Families Must Have a Voice in Treatment, Especially When Disability and Psychosis Collide

Published on August 25, 2025 at 5:26 PM

My son is now 47 and was diagnosed with schizoaffective disorder at age 17. He’s been in treatment for most of this time. He’s had some rough times with the first worse event ; when after complications from a psychotic break 18 years ago he had to have his left leg amputated. So he uses a wheelchair.

 

In 2023, without my knowledge, he started lowering his meds and using weed and mushrooms. That year, he was hospitalized 4 times and released before he was stable. I begged his doctor for more hospitalizations, but he just brushed off as just psychosis, even though his past psychotic episode was devastating.

 

At the end of 2023, he was arrested for physically attacking his neighbors. He was in jail for a year, mostly in isolation and untreated. Upon release, he was sent to a psychiatric hospital and has been there for 6 months court-ordered, because somehow he lost his vision while in jail. He is now blind in addition to requiring a wheelchair.

 

I’m sure if he wasn’t blind they would have released him early on.

 

He’s lost his apartment, and the hospital has not found suitable housing for him because of his physical and mental needs. At this time, he’s still not stabilized. The next step will be asking the court to send him to the state hospital. It’s the saddest thing ever to watch a loved one lose touch with reality and not be able to do much to help.

 

Each story is shared by someone impacted by untreated SMI,
lightly edited for clarity, never for meaning.

Do you have an ask? If you were sitting down with your legislator, how would you ask them to help you?
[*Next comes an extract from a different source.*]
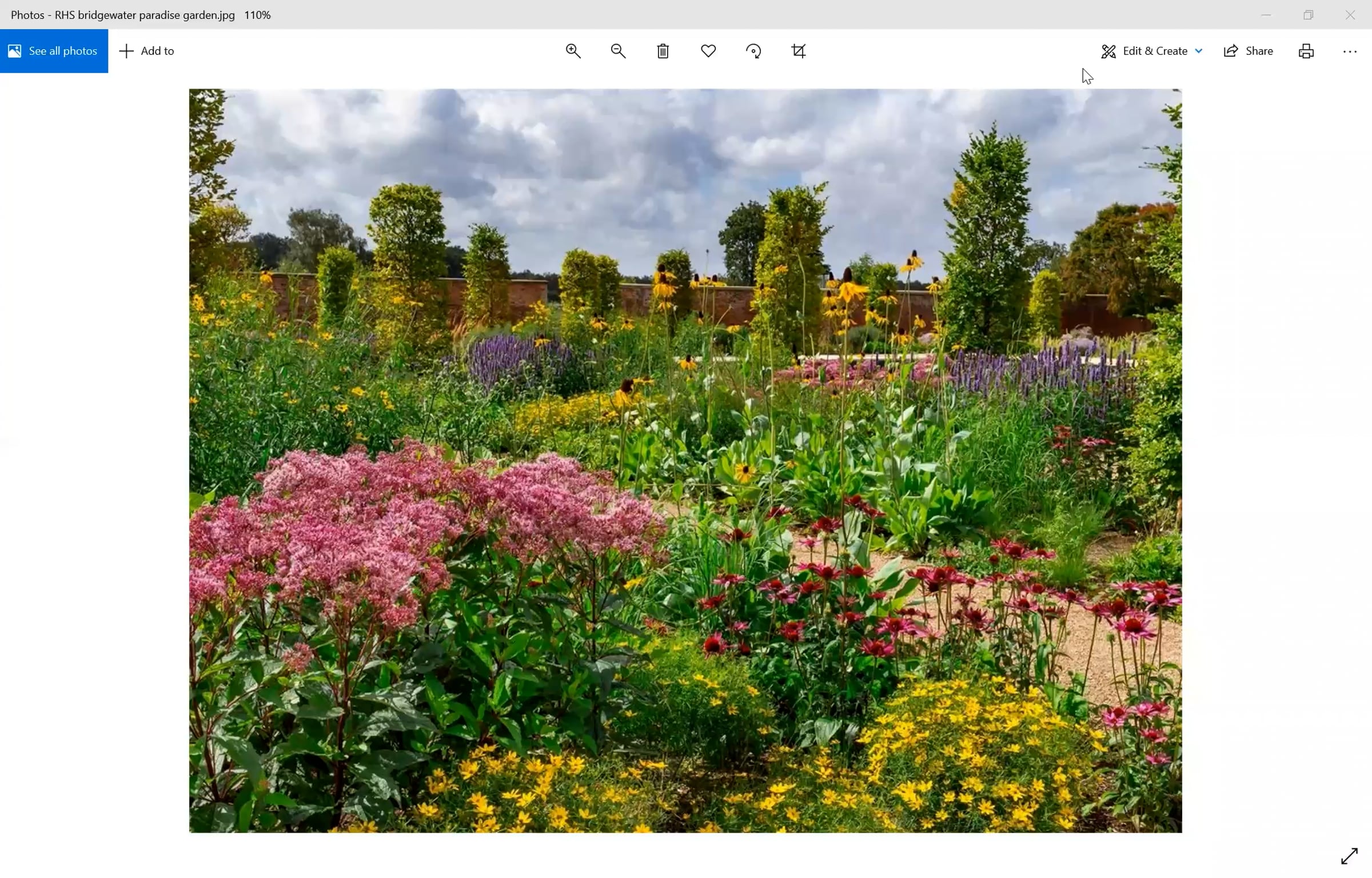Restore down the Photos window

1308,15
  1. Families, if they want, need to be kept informed and be part of the treatment plans.

  2. We need more available hospital beds for the mentally ill.

  3. We need secure, safe housing for those who can’t take care of themselves.
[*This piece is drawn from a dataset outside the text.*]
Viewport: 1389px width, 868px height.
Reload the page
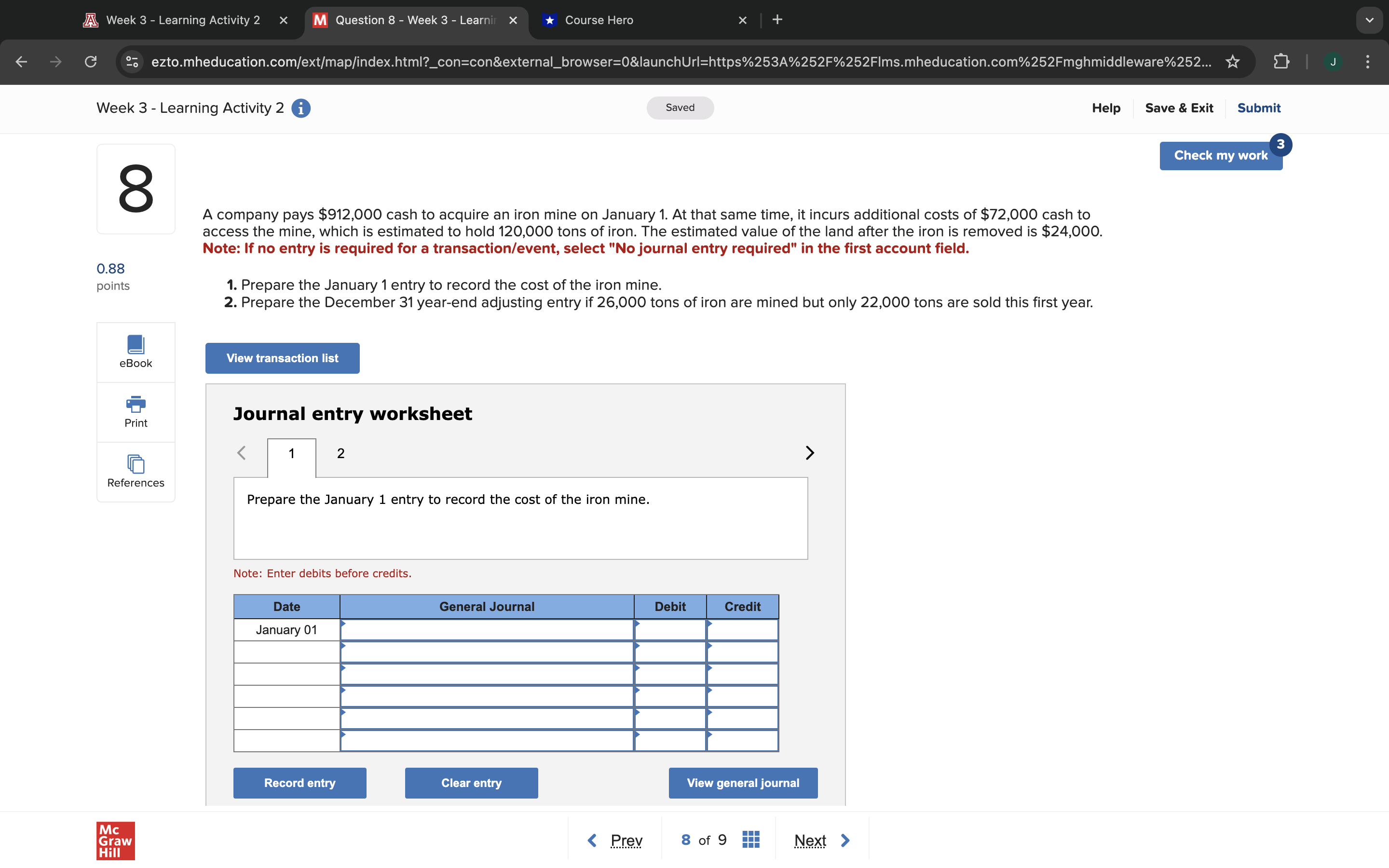click(91, 61)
  4. Schizophrenia should be considered a brain disease like dementia and Alzheimer’s, not a mental illness.

  5. Families need community support. They are not equipped to take care of their loved ones' needs.

  6. Jail should not be the place that untreated persons get sent to. It’s inhumane.

  7. A person who is untreated and actively psychotic and delusional should not be expected to be able to make rational decisions for themselves. This is why families must be involved and informed about loved ones' treatment plans.

These stories aren’t for sympathy.

They are here to drive systemic change, one voice at a time.